Pour son 50ème film, Maître Woody revient vers l’Europe, l’Espagne plus précisément dù el n’était pas revenu depuis 2008 pour Vicky Cristina Barcelona. Si l’histoire est légère comme une plume, les dialogues sont comme toujours ciselés et San-Sebastian offre un cadre idyllique à ce marivaudage haut de gamme. La mélancolie reste le maître-mot de ce moment de grâce sublimé par l’image de Vittorio Storaro. Les moments virtuoses restent les rêves en noir et blanc du héros, autant d’hommages au cinéma classique en pastichant, Welles, Fellini, Bergman, Godard, Lelouch, Bunuel… Pour le reste – voix off, héros hypocondriaque, dialogues vachards, bande-son jazzy – on est bien chez Woody Allen, entre rêve et réalité, tout en nostalgie, dans ses sentiers battus et rebattus… Mais qu’est-ce que vous voulez, j’aime ça.
Wallace Shawn, qui est avant tout un acteur de séries télé, hante les plateaux de cinéma depuis 1979 et un certain Manhattan… de Woody Allen.
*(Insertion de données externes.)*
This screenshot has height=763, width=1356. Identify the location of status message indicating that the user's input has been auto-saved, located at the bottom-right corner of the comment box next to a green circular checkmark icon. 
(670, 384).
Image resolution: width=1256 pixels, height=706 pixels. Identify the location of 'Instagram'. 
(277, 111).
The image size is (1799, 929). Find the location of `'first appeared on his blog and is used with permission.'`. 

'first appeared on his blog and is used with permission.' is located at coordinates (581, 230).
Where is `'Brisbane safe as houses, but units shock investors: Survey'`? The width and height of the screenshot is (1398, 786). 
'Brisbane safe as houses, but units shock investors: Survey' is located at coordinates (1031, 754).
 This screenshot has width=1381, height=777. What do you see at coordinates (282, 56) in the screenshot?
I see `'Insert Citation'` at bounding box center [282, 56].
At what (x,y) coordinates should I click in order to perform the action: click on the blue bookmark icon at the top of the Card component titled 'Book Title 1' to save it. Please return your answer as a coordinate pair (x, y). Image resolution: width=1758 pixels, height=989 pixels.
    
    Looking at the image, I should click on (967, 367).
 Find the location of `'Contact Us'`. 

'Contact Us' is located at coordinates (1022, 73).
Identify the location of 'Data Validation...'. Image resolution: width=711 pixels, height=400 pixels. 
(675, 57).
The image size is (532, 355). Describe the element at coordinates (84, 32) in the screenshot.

Les deux femmes, Elena Anaya et Gina Gershon, sont à croquer. Louis Garrel, Christoph Waltz, Sergi Lopez, complètent la distribution masculine. Tout ce petit monde prend visiblement un plaisir coupable à cabotiner avec légèreté dans le petit monde de Woody. Certains regretteront qu’il ne se renouvèle pas. Mais à 86 ans, chaque film ressemble à une page de testament. Sans surprise certes, mais comme un mets de roi, toujours délicieux.